MANADO- Belum selesainya kasus tanah di Gogagoman, Kotamobagu Provinsi Sulawesi Utara (Sulut) yang di tangani Polda Sulut, Guru besar IPB Prof Ing Mokoginta membuat surat terbuka kepada Presiden RI Joko Widodo dan Kapolri Kapolri Jend Listyo Sigit Prabowo. Pasalnya, laporan perampasan tanah keluarganya yang sudah tahap SPDP sejak 28 April sampai 4 Mei 2021 belum ada pemeriksaan dari pihak kejaksaan.

Toh, surat terbuka Prof Ing Mokoginta ini dibacakan di kantor FKMTI, Jakarta, di sela-sela wawancara pembuatan buku kesaksian para korban mafia tanah dari seluruh Indonesia, Rabu, (5/5), pekan lalu.

“Perkenalkan saya, Prof Dr Ing Mokoginta, dr IPB Bogor. Saya bersama sama saudara saya mempunyai perkara perampasan hak milik tanah di Kotamobagu, yang kami laporkan ke Polda Sulut pertama kali pada September 2017,” terang dia, saat membacakan surat tersebut.

Menurut dia, sudah 4 Kapolda berlalu dan sekarang adalah Kapolda yang ke-5 dan sudah tiga kali kami buat laporan dengan perkara yang sama. Namun sampai saat ini belum juga tuntas.
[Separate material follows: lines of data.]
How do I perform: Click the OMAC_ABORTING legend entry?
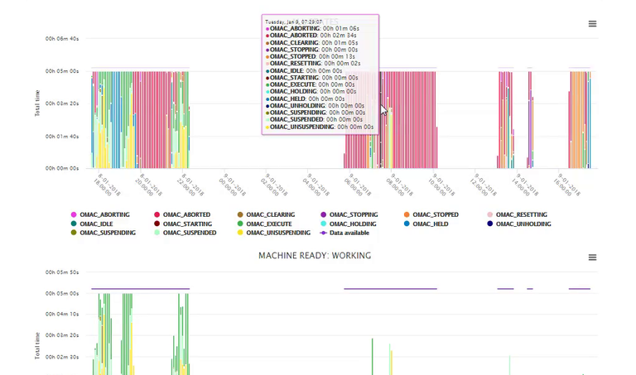(104, 214)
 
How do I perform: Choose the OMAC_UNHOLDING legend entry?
(522, 224)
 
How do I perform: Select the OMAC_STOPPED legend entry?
(435, 214)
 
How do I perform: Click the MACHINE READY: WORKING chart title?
(315, 256)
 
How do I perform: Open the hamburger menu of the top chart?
(592, 24)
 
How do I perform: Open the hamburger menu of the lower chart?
(592, 257)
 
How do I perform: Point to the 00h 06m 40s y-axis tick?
(62, 39)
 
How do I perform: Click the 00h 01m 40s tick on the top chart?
(62, 136)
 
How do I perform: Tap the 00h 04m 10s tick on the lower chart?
(62, 315)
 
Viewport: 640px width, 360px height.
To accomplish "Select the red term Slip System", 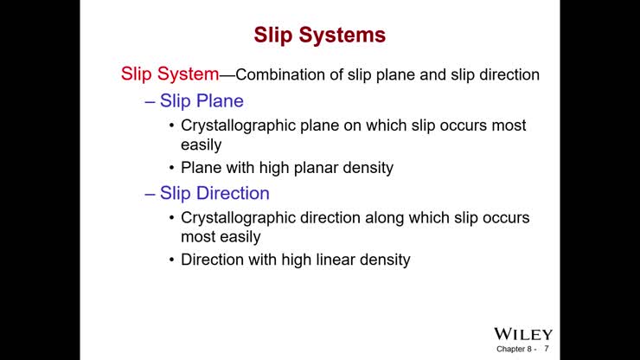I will (x=170, y=74).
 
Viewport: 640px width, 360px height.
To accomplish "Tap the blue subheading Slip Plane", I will (x=202, y=101).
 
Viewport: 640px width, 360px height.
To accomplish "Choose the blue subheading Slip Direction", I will (x=214, y=193).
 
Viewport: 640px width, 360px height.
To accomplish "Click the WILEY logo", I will (x=523, y=334).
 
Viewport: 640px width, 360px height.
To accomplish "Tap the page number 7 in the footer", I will (x=547, y=350).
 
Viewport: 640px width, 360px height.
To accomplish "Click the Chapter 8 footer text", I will (x=515, y=350).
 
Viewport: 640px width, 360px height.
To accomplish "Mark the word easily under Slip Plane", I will (x=201, y=145).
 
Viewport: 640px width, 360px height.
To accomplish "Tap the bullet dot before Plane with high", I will (x=171, y=168).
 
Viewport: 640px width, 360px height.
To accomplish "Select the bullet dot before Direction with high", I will (x=171, y=260).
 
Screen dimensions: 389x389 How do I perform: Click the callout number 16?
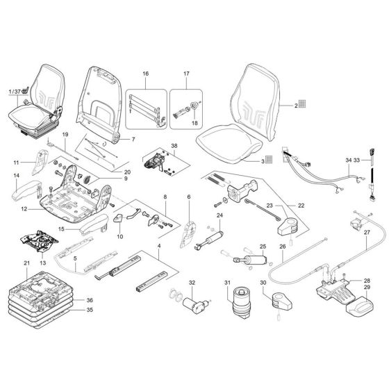click(145, 73)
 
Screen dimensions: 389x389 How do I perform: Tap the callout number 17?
click(186, 73)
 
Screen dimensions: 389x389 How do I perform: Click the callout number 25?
click(263, 246)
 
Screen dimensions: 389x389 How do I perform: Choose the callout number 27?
click(367, 233)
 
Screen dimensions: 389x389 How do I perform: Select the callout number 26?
click(283, 246)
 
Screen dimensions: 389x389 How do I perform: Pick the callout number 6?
click(189, 197)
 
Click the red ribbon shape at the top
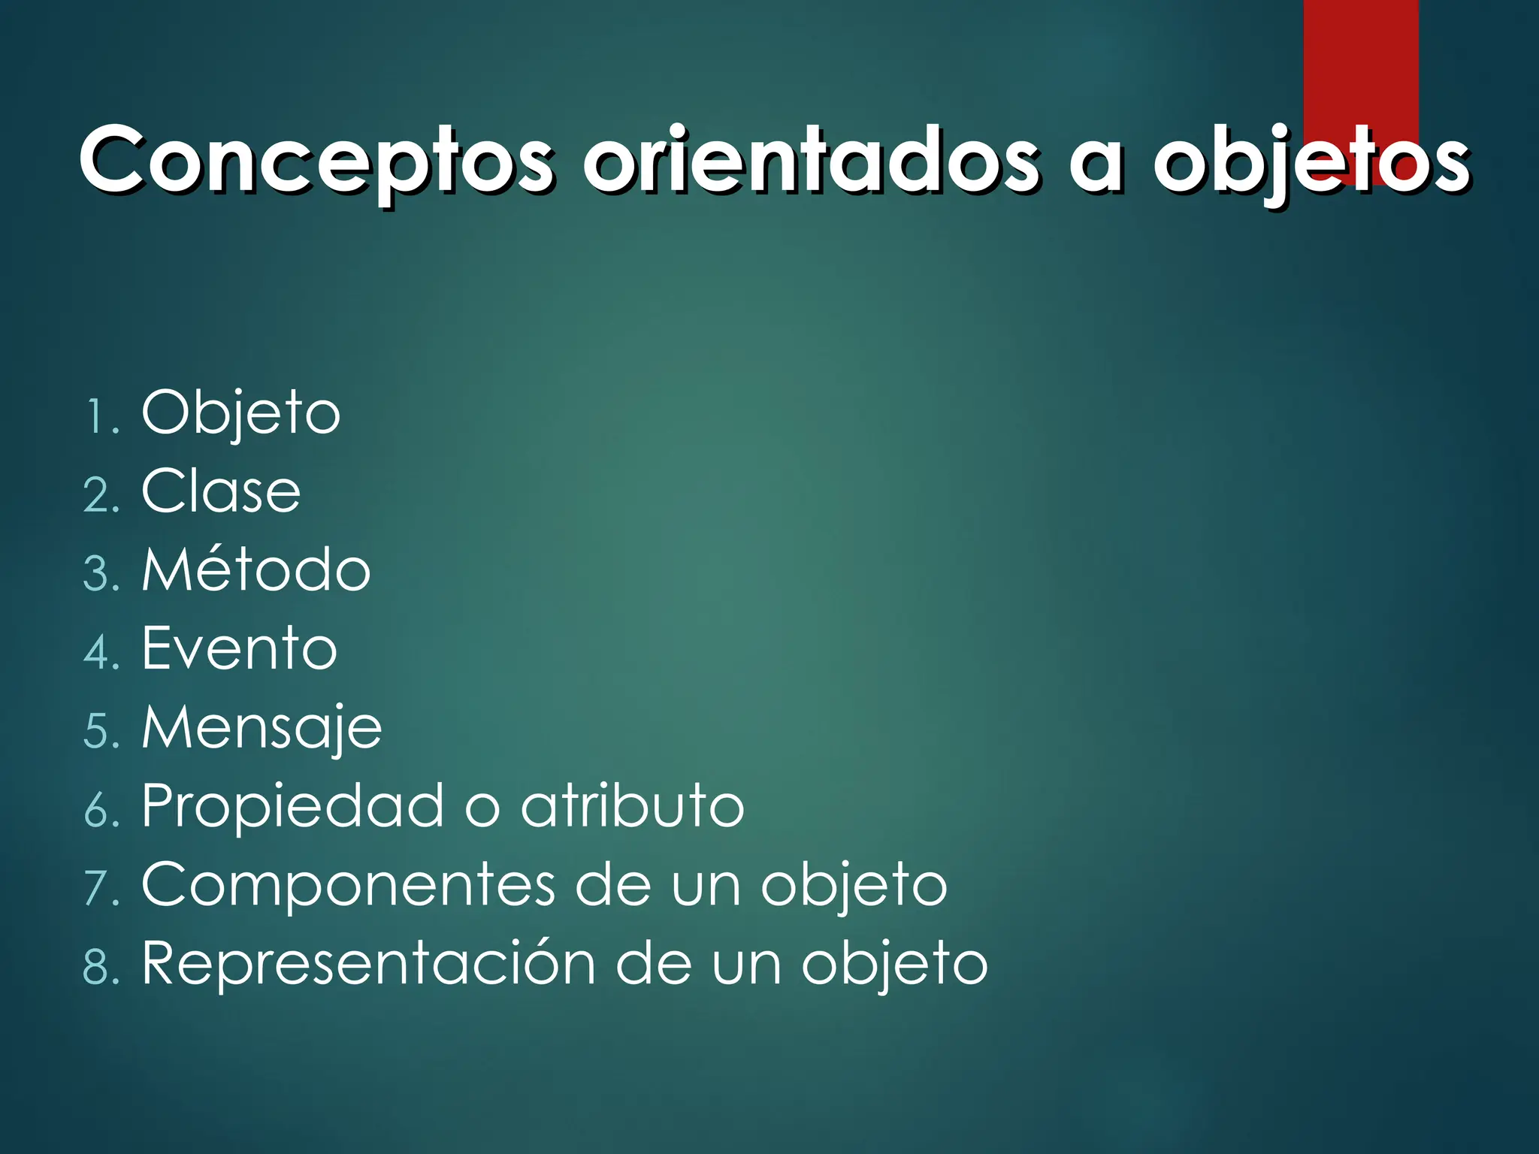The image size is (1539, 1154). point(1360,60)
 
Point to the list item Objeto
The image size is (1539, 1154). point(240,413)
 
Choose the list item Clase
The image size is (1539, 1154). point(221,492)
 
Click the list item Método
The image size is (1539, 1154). point(255,570)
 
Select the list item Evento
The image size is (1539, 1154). point(239,649)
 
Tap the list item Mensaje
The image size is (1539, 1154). point(262,728)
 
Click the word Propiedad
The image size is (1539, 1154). point(293,808)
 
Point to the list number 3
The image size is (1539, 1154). point(98,575)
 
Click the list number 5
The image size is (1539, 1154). point(98,733)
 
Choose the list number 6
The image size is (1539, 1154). point(98,811)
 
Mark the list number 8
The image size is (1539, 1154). point(98,968)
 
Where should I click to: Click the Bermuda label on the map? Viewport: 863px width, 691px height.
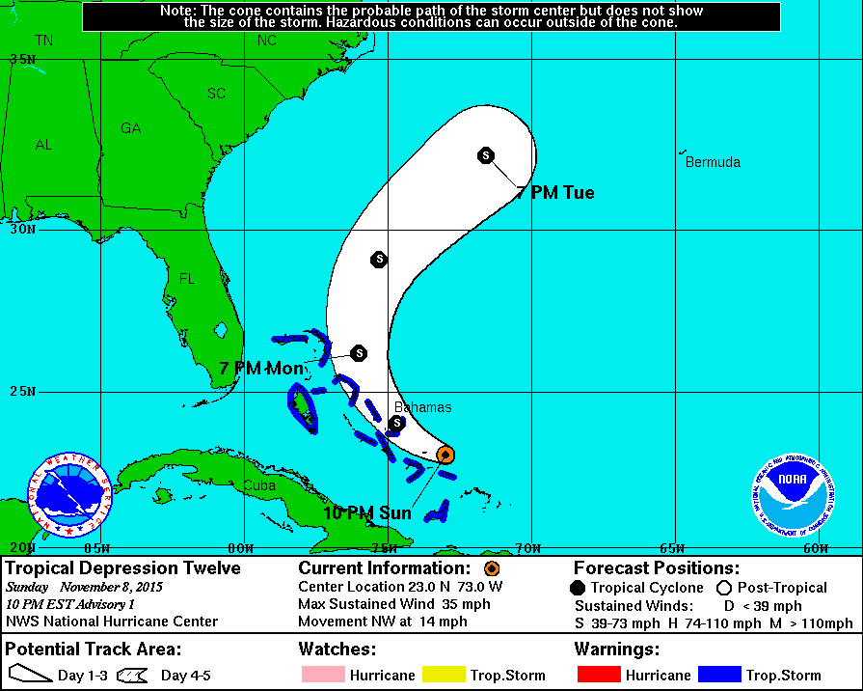pyautogui.click(x=713, y=162)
Tanah kami dengan sertifikat no 98/ thn 1978, asal tanah adalah tanah adat, dirampas oleh sekelompok orang ( Stella cs), dan untuk melegalisir tindakan mereka maka diterbitkanlah sertifikat baru diatas tanah tersebut pada thn 2009. Asal tanah mereka adalah tanah negara, padahal di Kotamobagu tidak ada tanah negara. Kemudian tanah tersebut dikavling-kavling dan dijual.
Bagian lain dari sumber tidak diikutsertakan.